Sayangnya, tidak semua anak bisa mengatur diri saat berhadapan dengan gawai. Kita sering lihat anak kecil yang nangis, marah, atau ngambek kalau gawainya diambil. Ada juga yang bisa duduk berjam-jam tanpa gerak hanya karena main game atau scroll video. Ini jadi sinyal bahwa teknologi mulai mengambil alih peran yang seharusnya dijalankan oleh anak: bermain aktif, bergerak, dan bersosialisasi.
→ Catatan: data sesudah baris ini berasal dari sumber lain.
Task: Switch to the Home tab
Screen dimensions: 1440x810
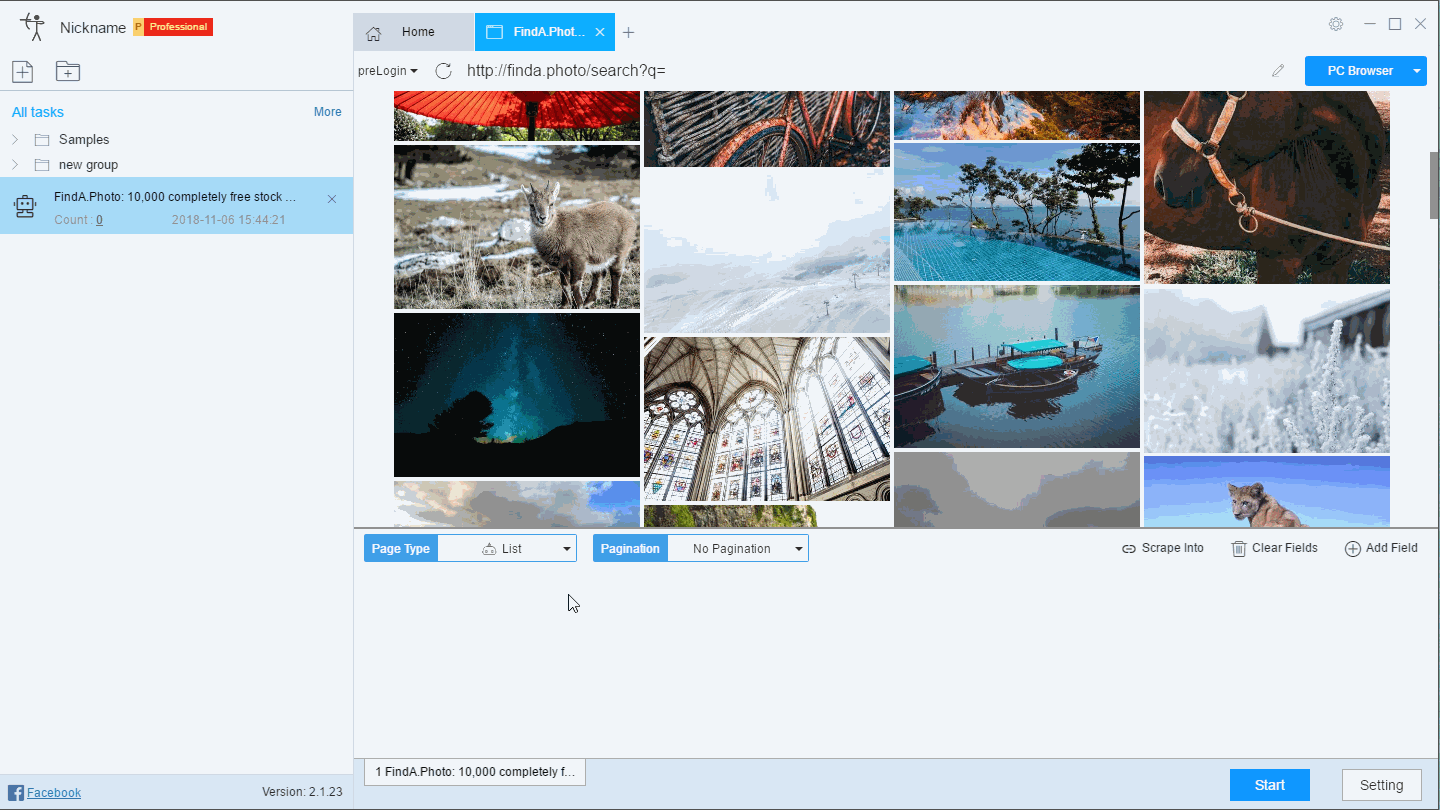Action: pyautogui.click(x=417, y=31)
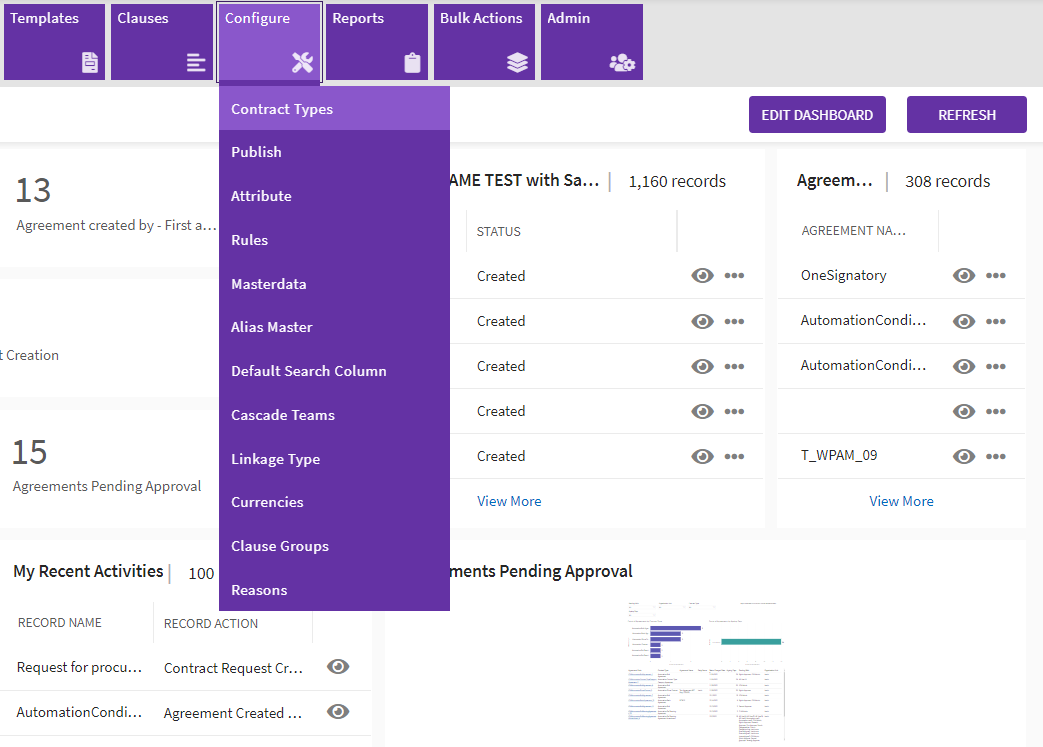The width and height of the screenshot is (1043, 747).
Task: Click eye icon for T_WPAM_09 agreement
Action: (x=963, y=456)

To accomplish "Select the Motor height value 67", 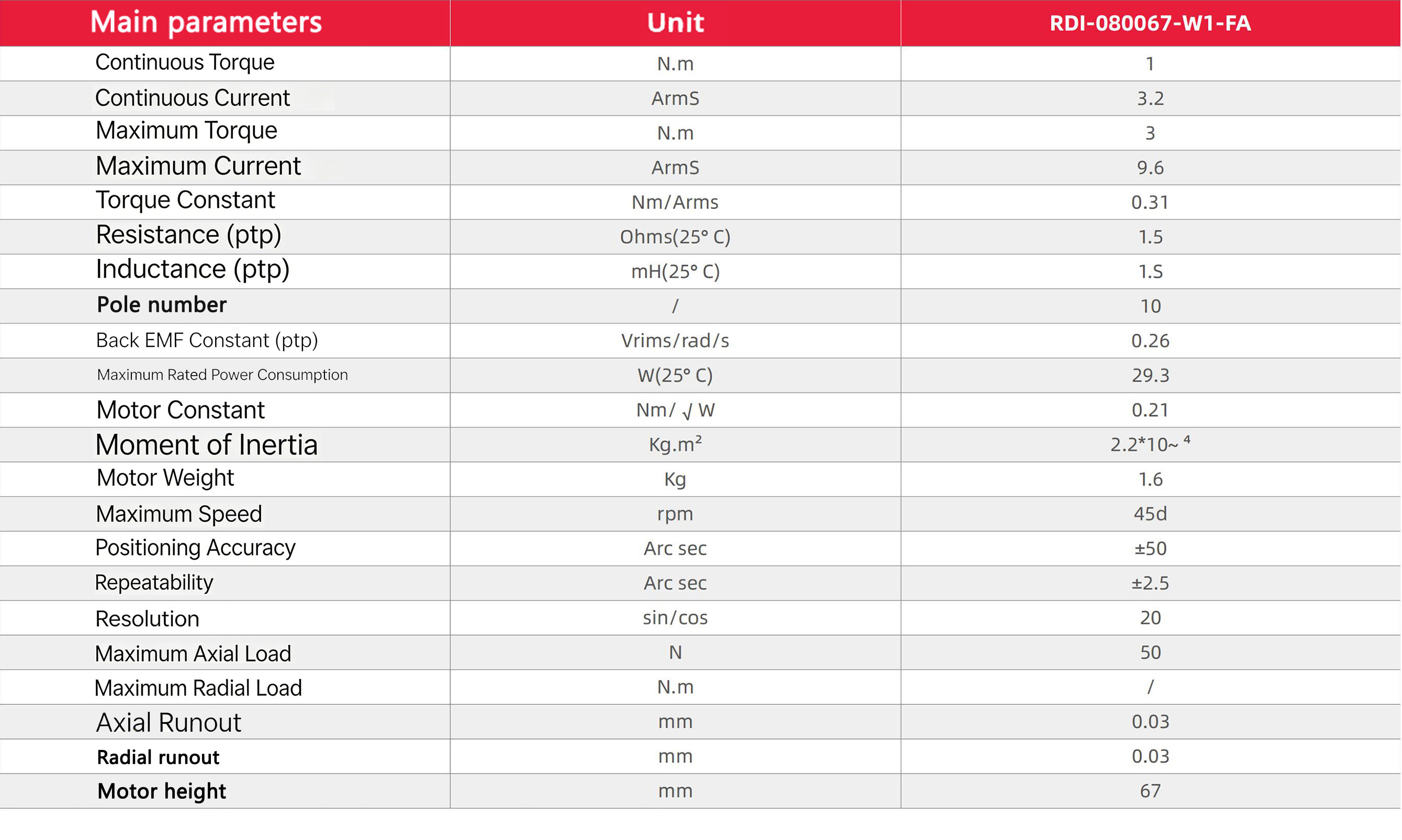I will click(1150, 791).
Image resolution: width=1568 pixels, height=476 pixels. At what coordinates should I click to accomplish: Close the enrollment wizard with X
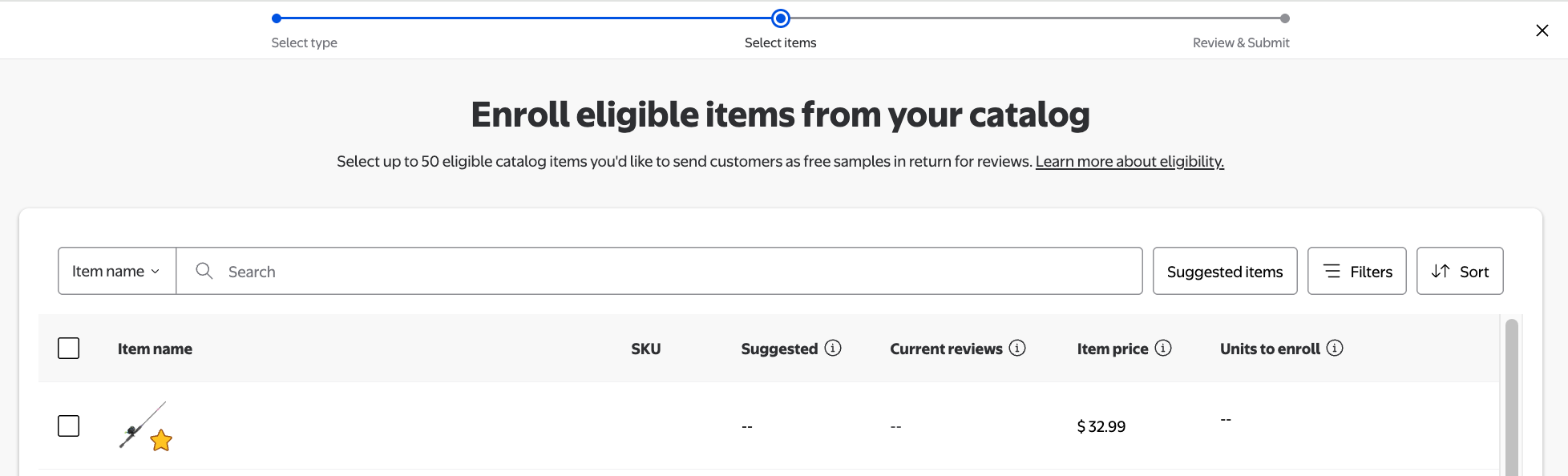click(1542, 30)
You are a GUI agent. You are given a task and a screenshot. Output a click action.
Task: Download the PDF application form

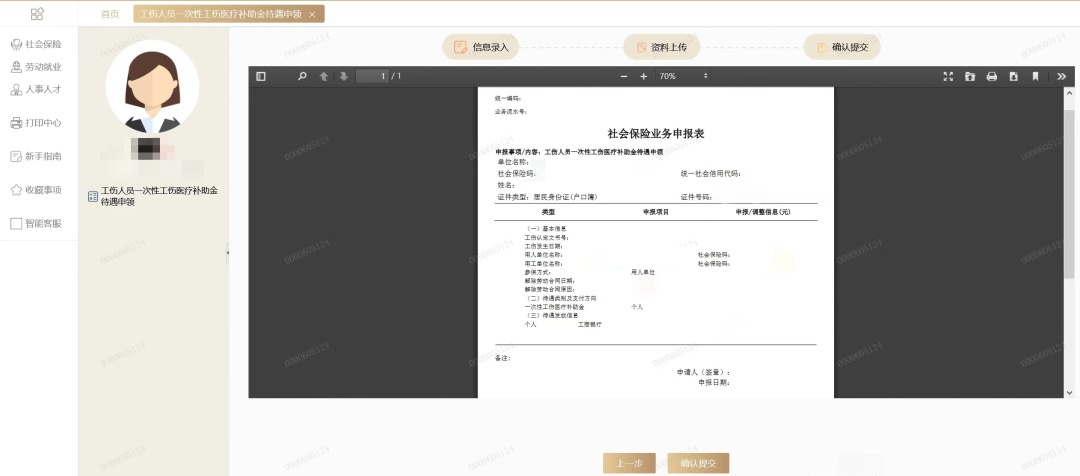[x=1013, y=76]
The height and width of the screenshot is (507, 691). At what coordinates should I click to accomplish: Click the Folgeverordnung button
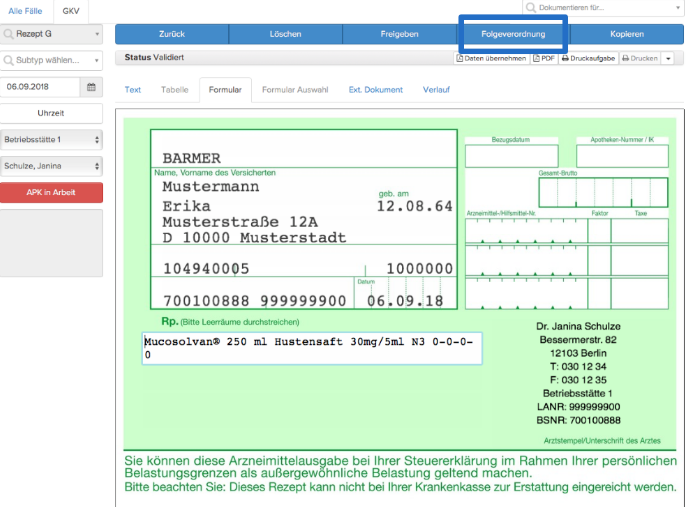[x=513, y=34]
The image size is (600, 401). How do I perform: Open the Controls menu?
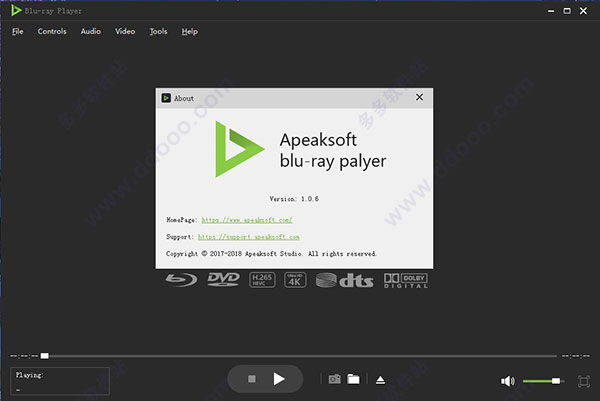click(52, 31)
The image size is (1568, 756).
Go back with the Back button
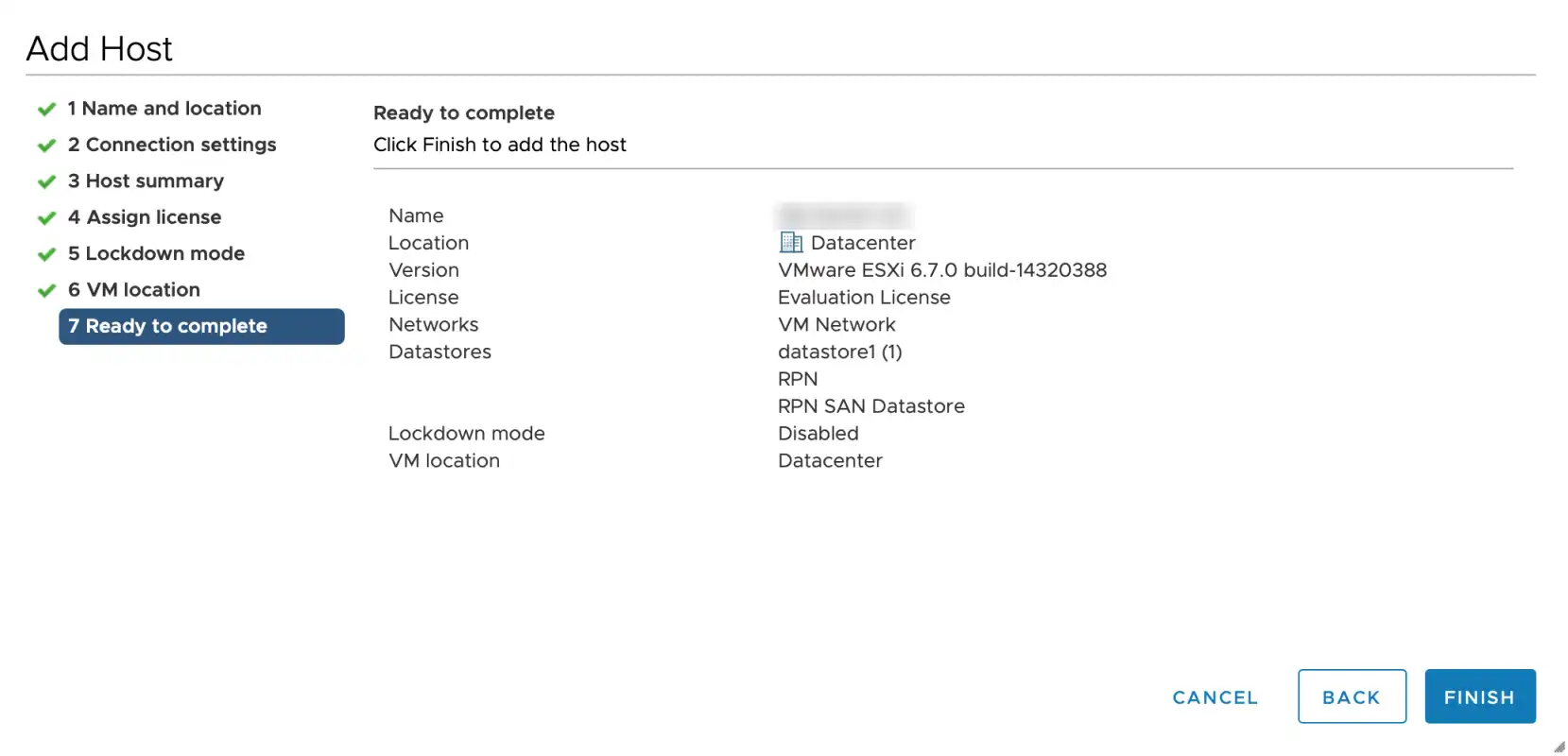point(1352,696)
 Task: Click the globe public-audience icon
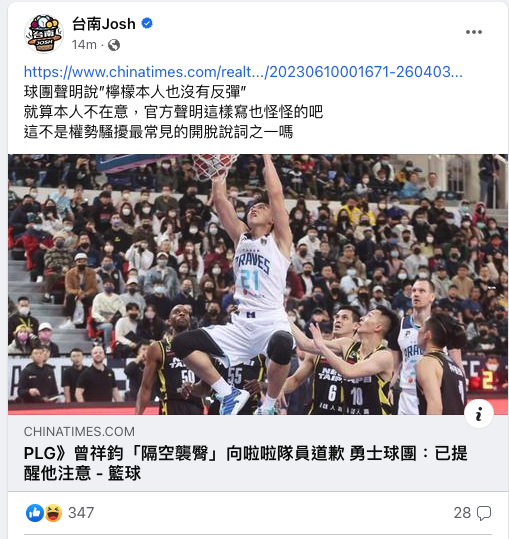pos(114,45)
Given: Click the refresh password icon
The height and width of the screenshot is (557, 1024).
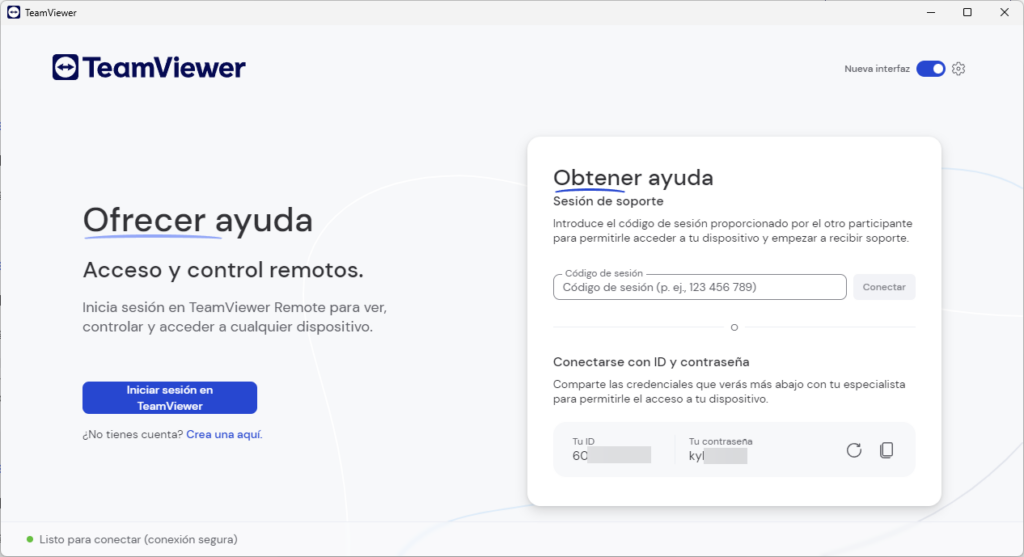Looking at the screenshot, I should point(853,450).

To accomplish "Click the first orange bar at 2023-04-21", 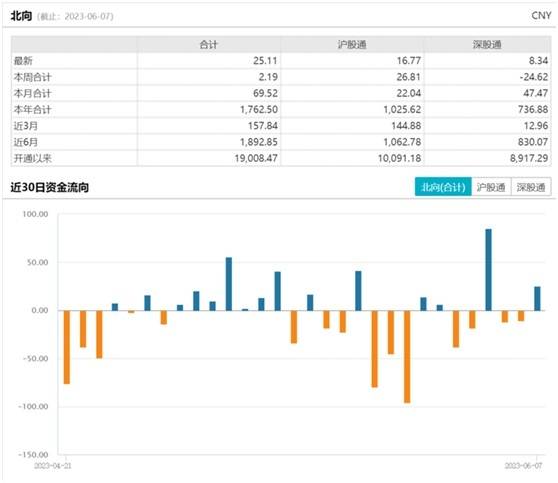I will pos(67,347).
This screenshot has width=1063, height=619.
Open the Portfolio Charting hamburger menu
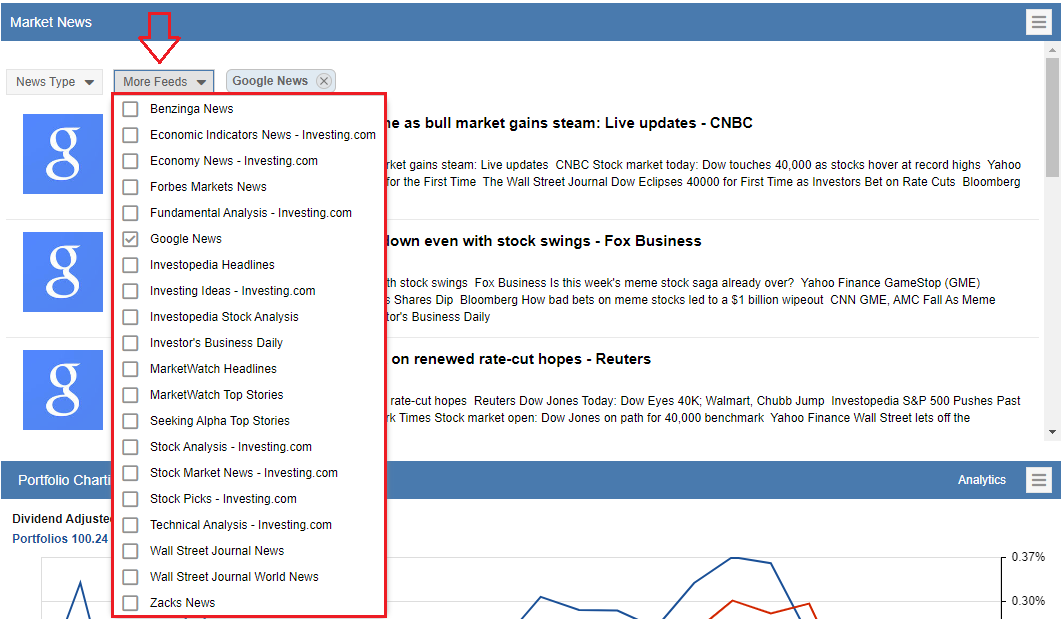[x=1039, y=481]
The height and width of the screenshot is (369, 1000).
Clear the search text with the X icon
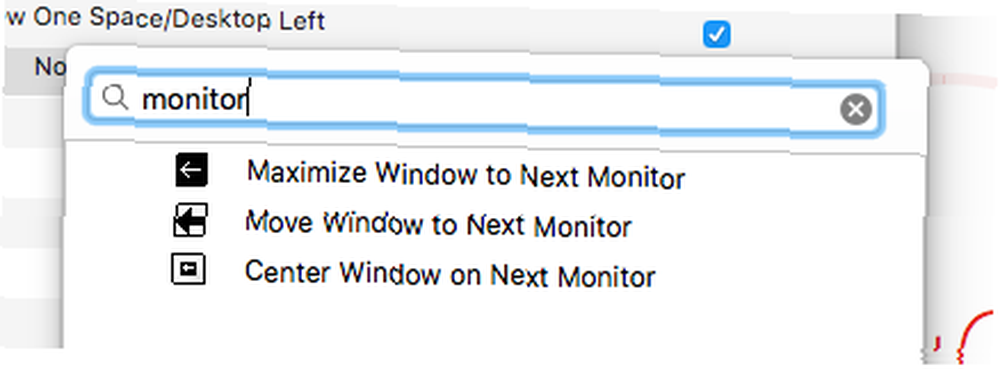[x=855, y=110]
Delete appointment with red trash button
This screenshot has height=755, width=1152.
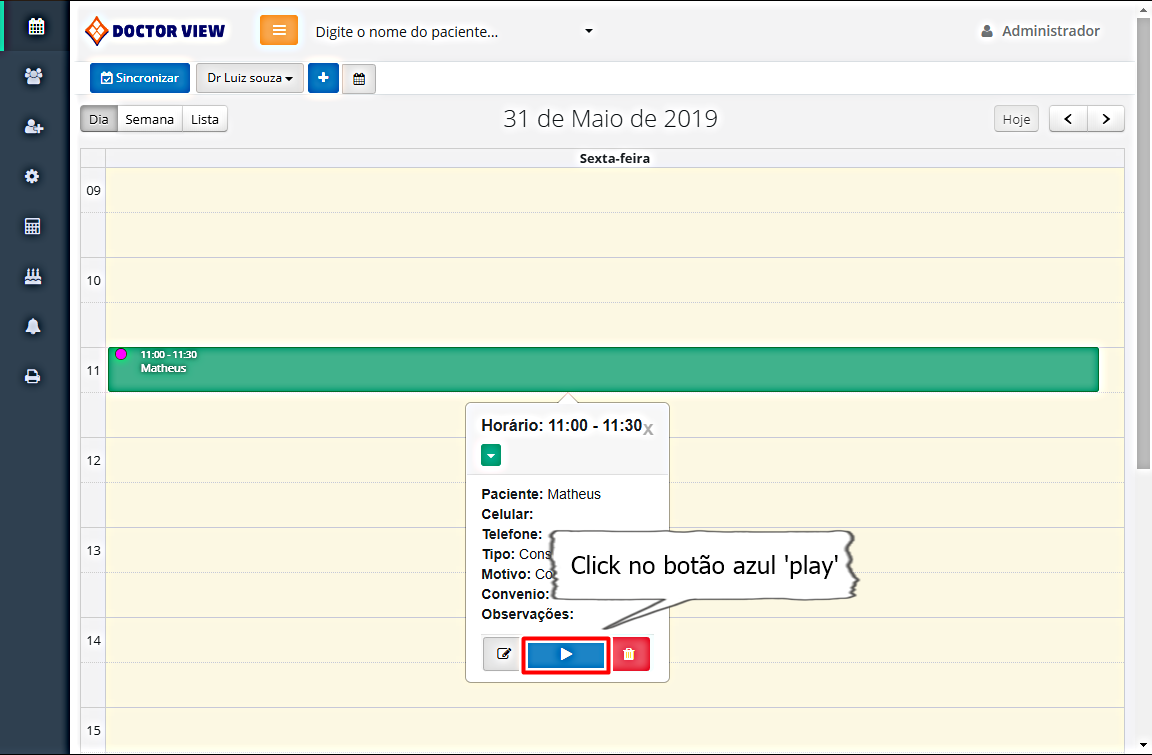630,654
Bahkan data menunjukkan bahwa jumlah langkah harian anak di Indonesia jauh di bawah standar negara-negara lain ini menjadi tanda bahwa aktivitas fisik mereka makin berkurang.
Jadi, siapa yang sebenarnya punya kendali? Pertanyaan ini menjadi serius. Kerana kalau dibiarkan kita bisa kehilangan generasi yang lebih sehat, aktif, dan punya kemampuan sosial yang baik. Tapi tentu saja, menyalahkan anak-anak bukanlah solusi. Mereka masih belajar, belum bisa membedakan mana yang baik dan mana yang buruk. Hal ini menunjukkan bahwa teknologi perlahan mulai mengambil alih kendali, dan bukan lagi menjadi sekadar alat bantu.
Dalam situasi ini, kita tidak bisa begitu saja menyalahkan anak-anak, karena kita sama-sama tahu bahwa pola pikir dan kemampuan mengontrol diri mereka belum sekuat orang dewasa. Kita juga tidak bisa menyalahkan teknologi sepenuhnya, karena pada dasarnya teknologi hanyalah alat. Yang perlu kita pertanyakan adalah: di mana peran orang tua dan guru dalam mendidik serta membimbing anak dalam penggunaan teknologi? Sebab pada dasarnya, anak-anak belum mampu memilah mana yang baik dan buruk, apalagi membatasi dirinya sendiri dalam berinteraksi dengan dunia digital.
Peran orang dewasa bukan cuma jadi pengawas, tapi juga pembimbing. Misalnya, orang tua bisa mulai dengan menetapkan waktu untuk anak bermain gadget, lalu ngobrol bareng tentang apa yang mereka tonton atau mainkan. Ini bukan soal melarang, tapi mengarahkan. Di sisi lain, anak juga tetap perlu diajak keluar rumah, main bareng teman-temannya, berkreasi dengan hal-hal non-digital supaya hidup mereka tetap seimbang yang nggak melulu soal layar.
Pada akhirnya, teknologi bisa jadi teman, bukan ancaman kalau kita tahu cara memanfaatkannya. Kuncinya ada pada literasi digital dan pendampingan. Kalau sejak kecil anak dibiasakan untuk bijak menggunakan teknologi, mereka bukan cuma jadi konsumen, tapi juga bisa tumbuh jadi generasi yang tahu arah dan bisa memegang kendali atas hidupnya sendiri meski dunia terus berubah jadi makin digital.